WIND, natural gas, and solar power projects make up most of the projects in the medium-term pipeline, the Department of Energy (DoE) reported, citing data on “indicative” projects compiled as of August.

Of the 60,362.16 megawatts (MW) of indicative power projects, about 83% or 50,366.96 MW are renewables dominated by wind power projects with total capacity of 34,080.50 MW.

Natural gas, solar, and hydropower projects accounted for 8,320 MW, 7,987.60 MW, and 7,811.86 MW, respectively.

This was followed by coal-fired power plants with 1,520 MW and geothermal with 413 MW.

Meanwhile, oil-based and biomass projects had capacities of 155.20 MW and 74 MW, respectively.

Indicative projects are those that are currently in the pre-development stage.

Private sector-initiated projects with target commercial operations have a total capacity of 58,002.16 MW.

·····

REQUIRED ACTIONS:
A) In the energy pipeline article, what is the total capacity of the wind power projects?
B) Write the next part of the energy pipeline article, picking up after its final sentence.

·····

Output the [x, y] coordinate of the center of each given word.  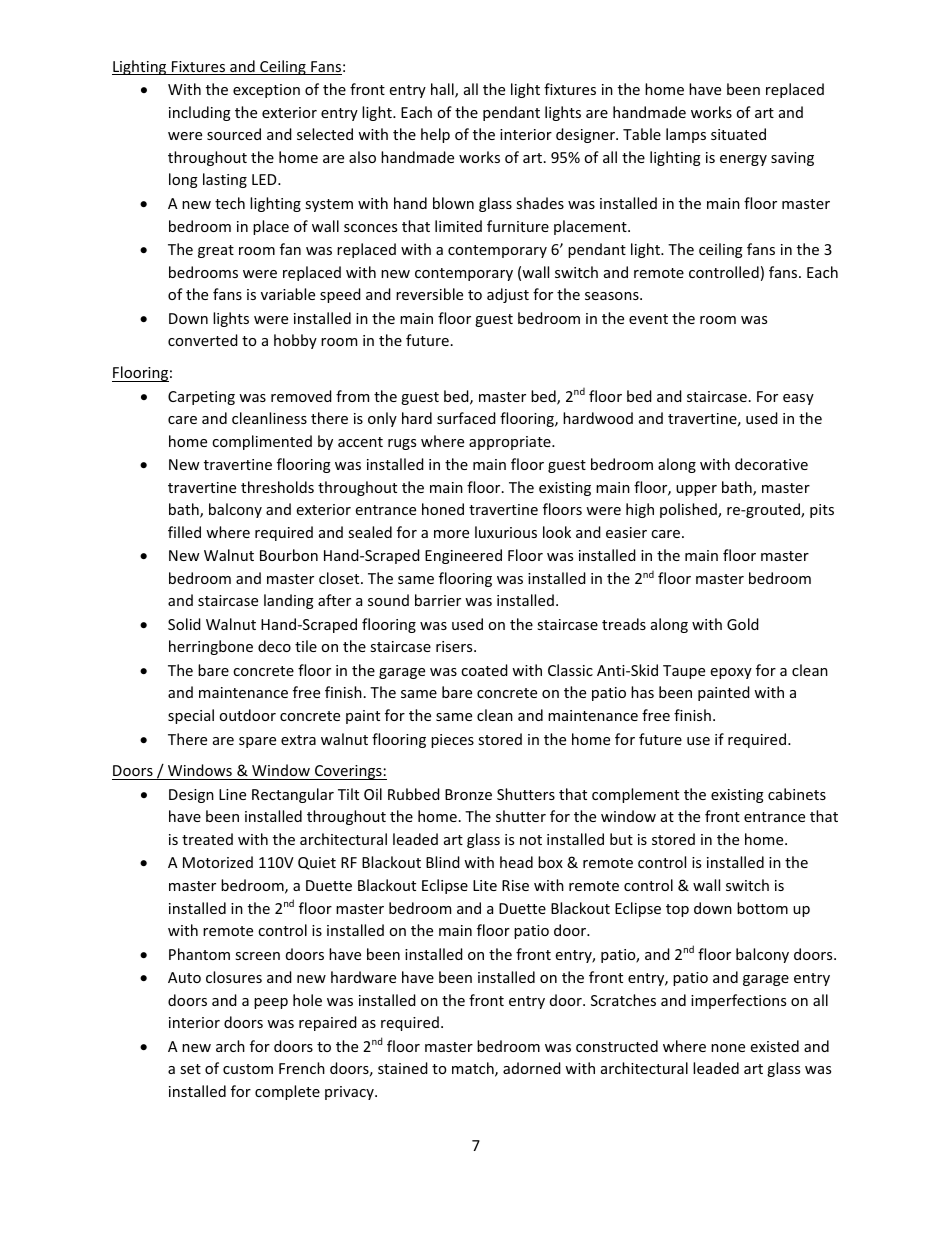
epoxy [731, 673]
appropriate [511, 443]
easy [798, 399]
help [435, 135]
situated [738, 134]
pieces [452, 741]
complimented [262, 442]
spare [257, 742]
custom [248, 1069]
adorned [532, 1068]
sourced [234, 134]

·····

RESPONSES:
A) 34,080.50 MW

B)
Meanwhile, committed projects, or those that are in the construction phase or have achieved financial closing, have a total capacity of 12,506.59 MW.

The pipeline of projects includes those without a firm commercial operations date and those where the date is beyond 2027.

Of the total, natural gas projects account for 6,070 MW. Renewable energy (RE) projects had a combined total of 4,044.88 MW. Coal-fired power plants accounted for 2,305 MW.

In July, the Department of Energy issued notices of award for 105 winning bids in the second Green Energy Auction (GEA-2), covering projects generating 3,440 MW, well below the 11,600-MW capacity on offer.

The project timelines are between 2024 and 2026.

The GEA program aims to promote RE as a primary source of energy through competitive selection.

As of the end of 2022, RE accounted for about 22% of the energy mix, with coal-fired power plants accounting for almost 60%.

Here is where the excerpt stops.